O padre José Enfrausino Maria Ramalho, vigário de Bananeiras, mandou buscar a filha solteira e menor de seu primo Isidro, entregando-a à custódia das beatas remanescentes da Casa de Caridade fundada pelo Padre Ibiapina em Santa Fé, nas portas de Arara, bem no final do território de Moreno (Solânea), mas tudo dentro da grande Bananeiras. O tenente (da Guarda Nacional) José Rodrigues da Costa Neto, senhor do Engenho Poço Escuro, tinha filhos pequenos e a esposa, prima da menina Leonor, estava enferma. O padre, que prestava assistência espiritual àqueles parentes, levou Leonor para residir na Casa Grande do engenho e ajudar no cuidado das crianças.
Quando o tenente Zé Rodrigues ficou viúvo, Leonor já era a verdadeira mãe dos filhos da prima falecida e apegara-se àquelas crianças como se fossem suas. Mas  tinha que voltar à Casa de Santa Fé e ao convívio das beatas - era a ordem do primo-padre. Leonor resistiu. Não abandonaria aquelas crianças. O sofrimento seria recíproco, mas o da prole na orfandade materna seria maior. Uma moça solteira não pode morar na casa de um viúvo, ponderou o vigário. Era como riscar um fósforo numa lata de querosene, acrescento eu. A solução foi a mais natural possível. O viúvo casou com a prima da esposa falecida, e desse casório engendrado pelos sentimentos imaculados do padre Enfrausino nasceu o ramo da família Leite Ramalho, do Brejo. Leonor passou a chamar-se Leonor Rodrigues Ramalho e, após dar sete filhos ao tenente Zé Rodrigues, ficou viúva em 1939.

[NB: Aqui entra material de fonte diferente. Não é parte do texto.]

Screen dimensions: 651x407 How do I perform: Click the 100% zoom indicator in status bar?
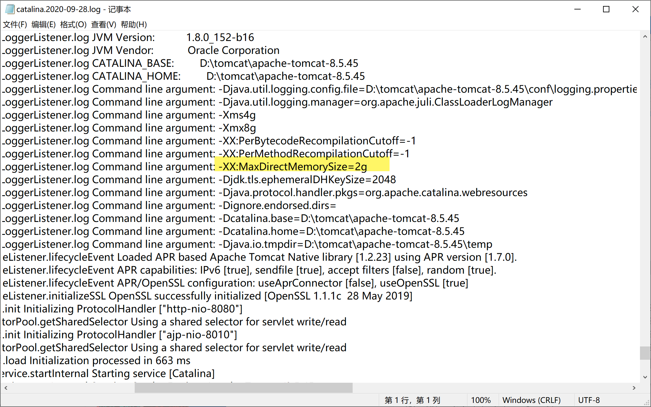point(481,400)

Uma brava mulher, essa sertaneja. Lembro-me dela, com um búzio gigante aos lábios, bochechas cheias de ar, anunciando aos trabalhadores do engenho a hora de largar o serviço. A força do som provocado por aquele berrante marinho só era comparável à força daquela mãe-viúva na condução de duas famílias: a que constituíra e a que herdara da prima. Restam poucos para contar essa história. Ela serve, pelo menos, para alimentar a curiosidade dos alunos da escola que leva o seu nome, em Borborema.
Por falar em curiosidade, lembro que era no Engenho de Poço Escuro que o futuro desembargador Luiz Sílvio Ramalho costumava passar férias. Era primo da dona da casa, pois seu pai, Zeca Ramalho, era irmão de Isidro. Diziam o meu pai e meus tios que ele adorava os banhos de rio e brincava feliz com a molecada do engenho. Fecho o parêntese.
Ao falecer, em dezembro de 1968, "Mãe Lôzinha" como a chamavam os netos vinculados à zona rural e morando mais perto dela, ou "Mamãe-três", como eu e outros netos urbanos carinhosamente a chamávamos, já podia contemplar também muitos bisnetos. Seus braços acolhedores e seu teto aconchegante foram sempre o porto seguro para todos os que nasceram dessa filha de Manguenza, manda por Deus para as terras de Poço Escuro. Ela trouxe a luz e deu vida a todos nós. 

LEITE, Ramalho. A botija de Camucá e outros assuntos aleatórios/ Ramalho Leite - João Pessoa: A União, 2014, pág. 143.